Quand on est perdu, quels contours cherche-t-on à atteindre, quelles formes aident à trouver son chemin ? Les cartes scolaires imprimées en France entre la fin des années 1800 et les années 1960 fonctionnaient comme un type particulier de carte. Leur rôle n’était pas de guider des touristes vers la route principale, mais plutôt d’enseigner aux jeunes élèves la géographie, l’histoire et la culture. Les formes de lettres utilisées reflètent cette intention; la construction des caractères est naïve mais charmante, avec des descendantes élaborées, parfois ornés de plusieurs couches, y compris des ombres ou des contours. Ils apparaissent dans une gamme de graisses et de styles qui font remonter à la surface la main du lettreur. Le but de ces cartes n’était pas de permettre à un lecteur de trouver quelque chose rapidement, mais de permettre aux élèves de se perdre en elles, sur une longue période. À une époque où les écrans et les défilements sans fin n’existaient pas, les quelques cartes et affiches qui décoraient le mur se devaient d’interpeller périodiquement les élèves – et ce tout au long de l’année. 

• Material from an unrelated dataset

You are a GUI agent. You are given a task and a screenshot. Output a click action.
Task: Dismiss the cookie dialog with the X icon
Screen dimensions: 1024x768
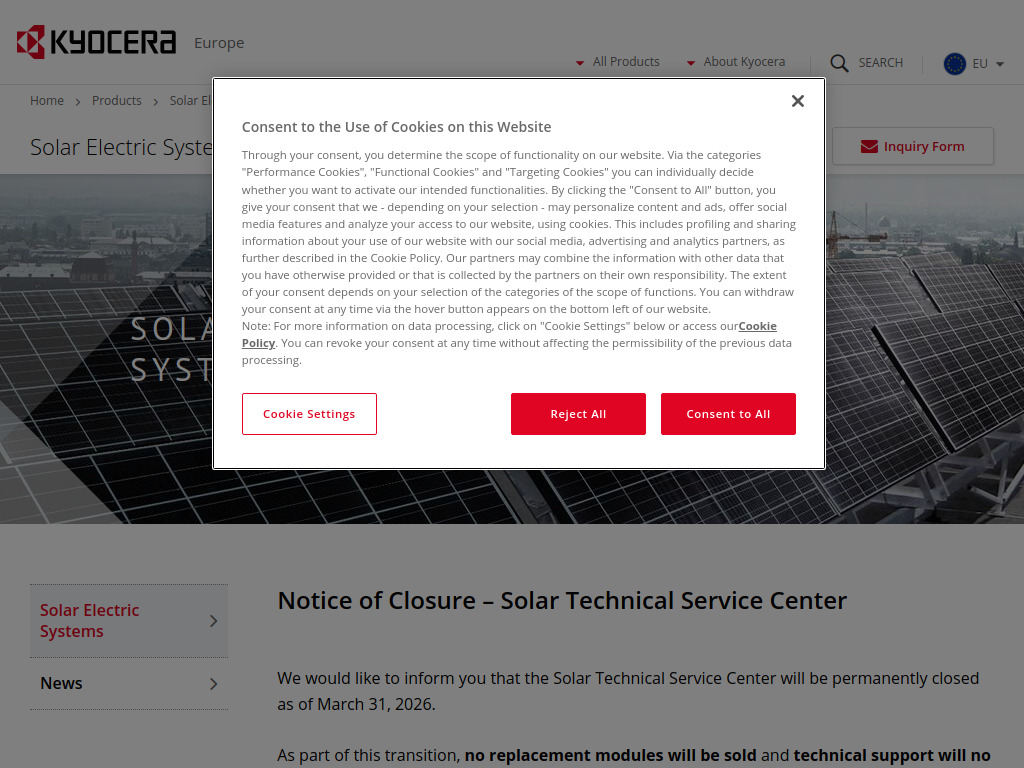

La plus ancienne référence à ce style de lettre contraste toutefois avec cette utilisation. Le Service Géographique de l’Armée a publié en 1934 un manuel intitulé : Les écritures sur les cartes topographiques. Ce manuel comprend un modèle de 1905 dont on peut clairement relier les formes au lettrage utilisé dans les cartes scolaires, mais les excentricités de ces formes ne semblent plus à leur place dans une opération militaire – a-t-on jamais vu un « y » aussi mignon? Il est probable que les personnes employées pour créer ces manuels avaient une formation d’ingénieur ou de topographe – et non de typographie ou de lettrage – mais nous pouvons retrouver des traces claires de ce modèle dans les Cartes Michelin produites jusque dans les années 1970. Même si les formes étaient excentriques, et développées pour des procédés obsolètes, elles se sont imposées dans ce genre pendant près d’un siècle. L’objectif de ma recherche est de retrouver l’origine de ces formes de lettres et de retracer la généalogie de ces caractères, en étudiant les imprimés de cette époque, des manuels de lettrage, ainsi que des caractères typographiques en usage.